EXERCISE GOAL:
From the data that follows, set down exactly the lines from the one with "Click Easy Booking on AskDISHA" through the one with "Given: Expand the Templates node", counting both. Pictures stay out.

AVAILABLE RECORDS:

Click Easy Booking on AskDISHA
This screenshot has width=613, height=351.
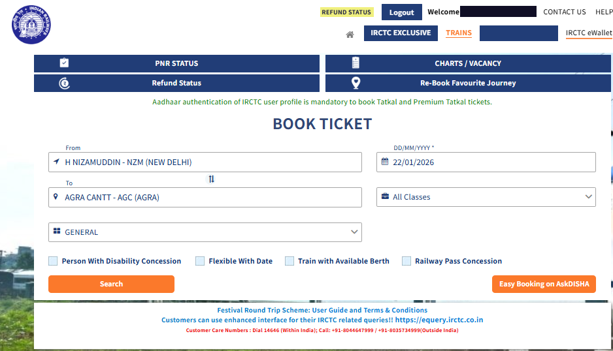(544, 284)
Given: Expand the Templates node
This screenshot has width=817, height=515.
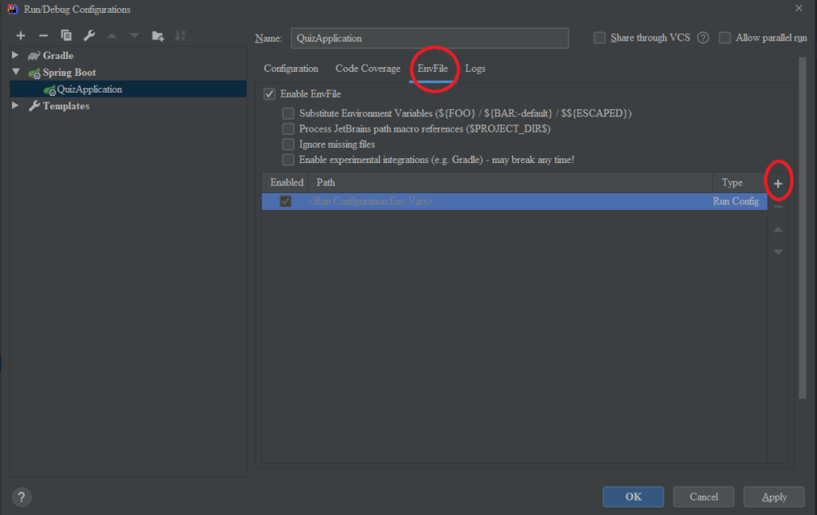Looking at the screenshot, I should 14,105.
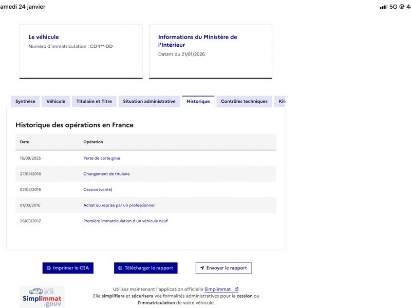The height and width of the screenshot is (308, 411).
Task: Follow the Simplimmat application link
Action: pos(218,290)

==

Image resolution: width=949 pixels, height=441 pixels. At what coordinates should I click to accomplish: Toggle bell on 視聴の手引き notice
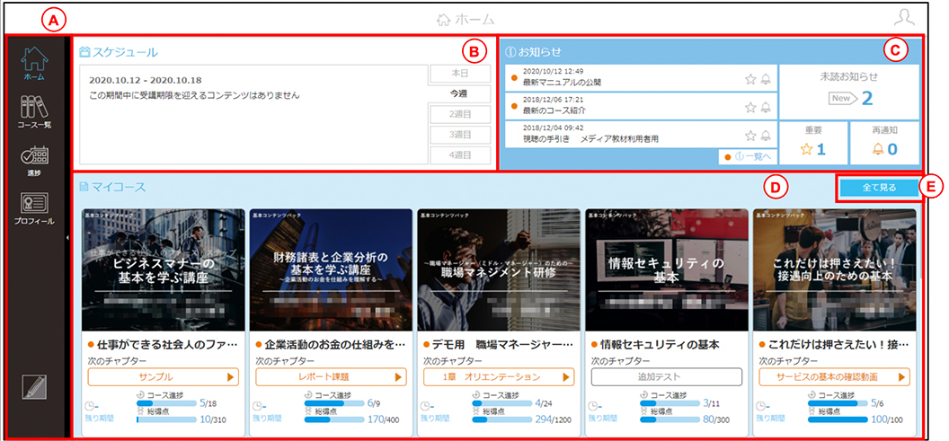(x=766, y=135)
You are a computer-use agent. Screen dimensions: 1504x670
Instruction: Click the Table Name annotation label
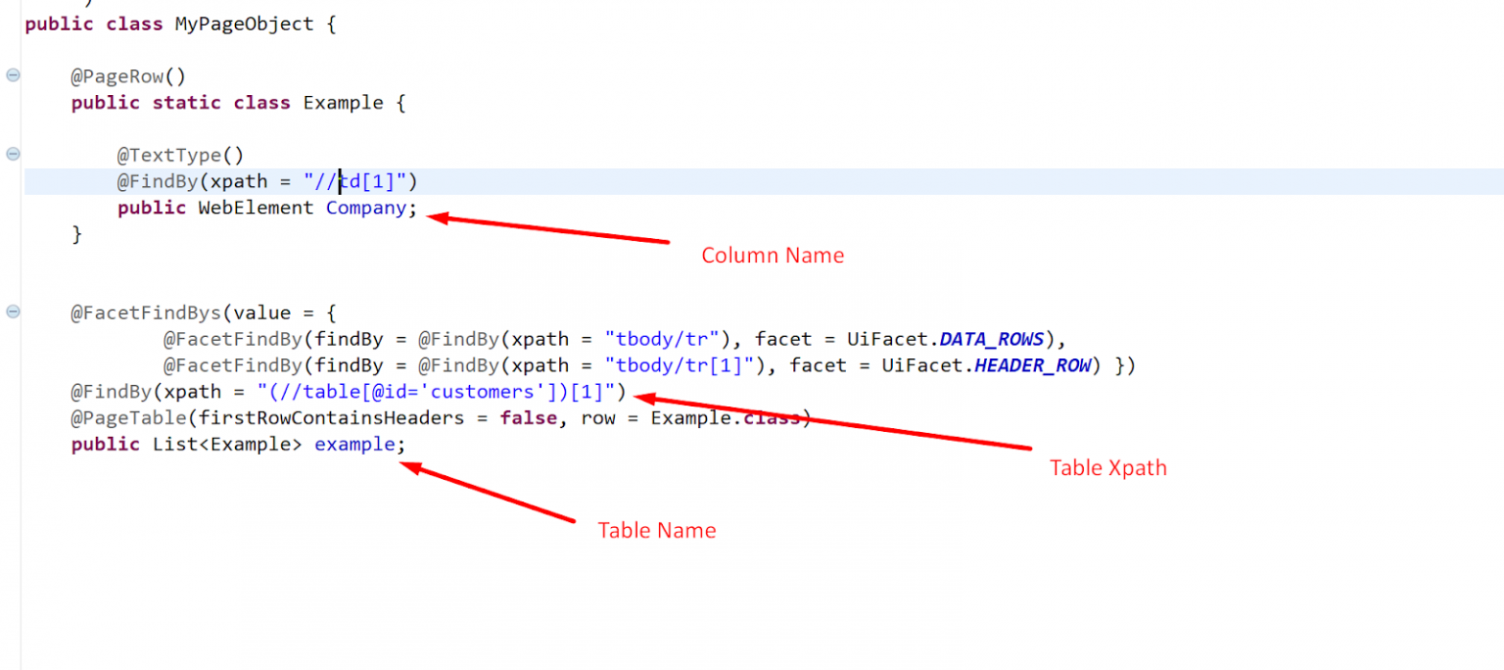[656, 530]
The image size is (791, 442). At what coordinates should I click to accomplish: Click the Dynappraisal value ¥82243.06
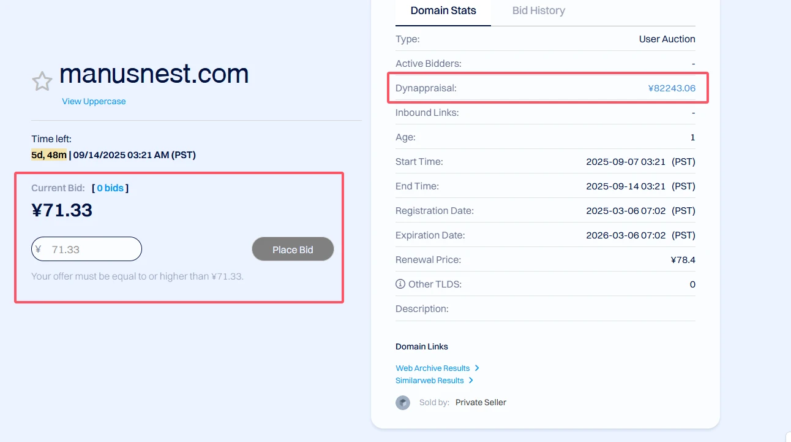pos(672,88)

---

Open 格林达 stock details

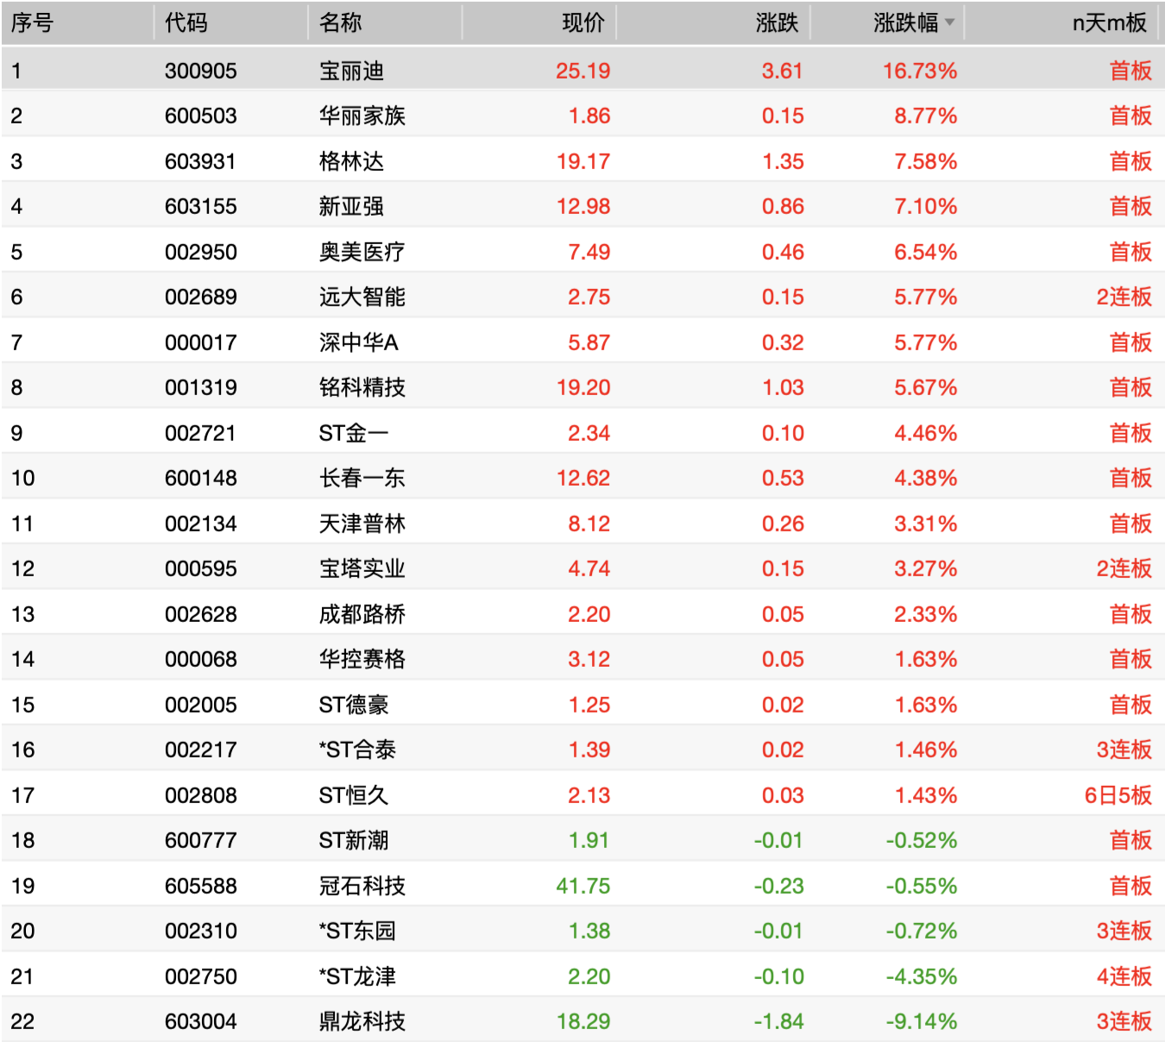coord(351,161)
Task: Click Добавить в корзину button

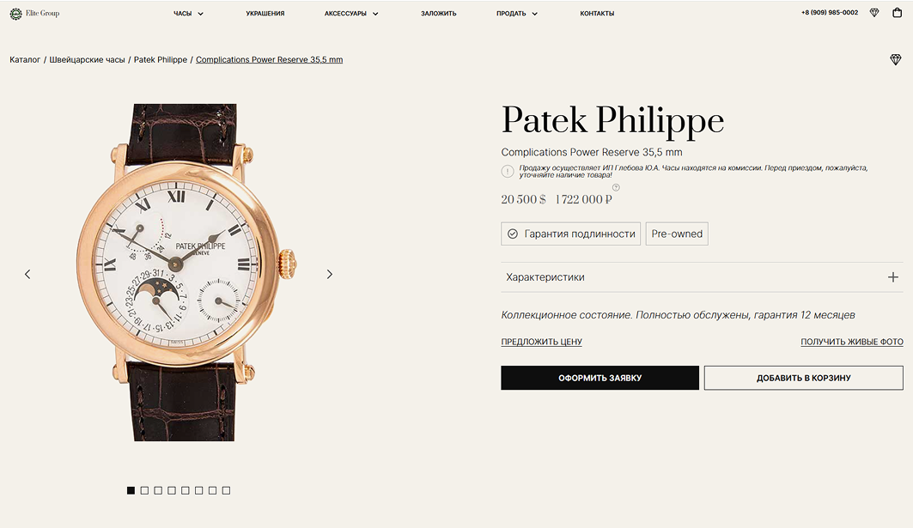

ANSWER FOR THIS EXERCISE:
Click Easy Booking on AskDISHA
This screenshot has width=613, height=351.
(544, 284)
Given: Expand the Templates node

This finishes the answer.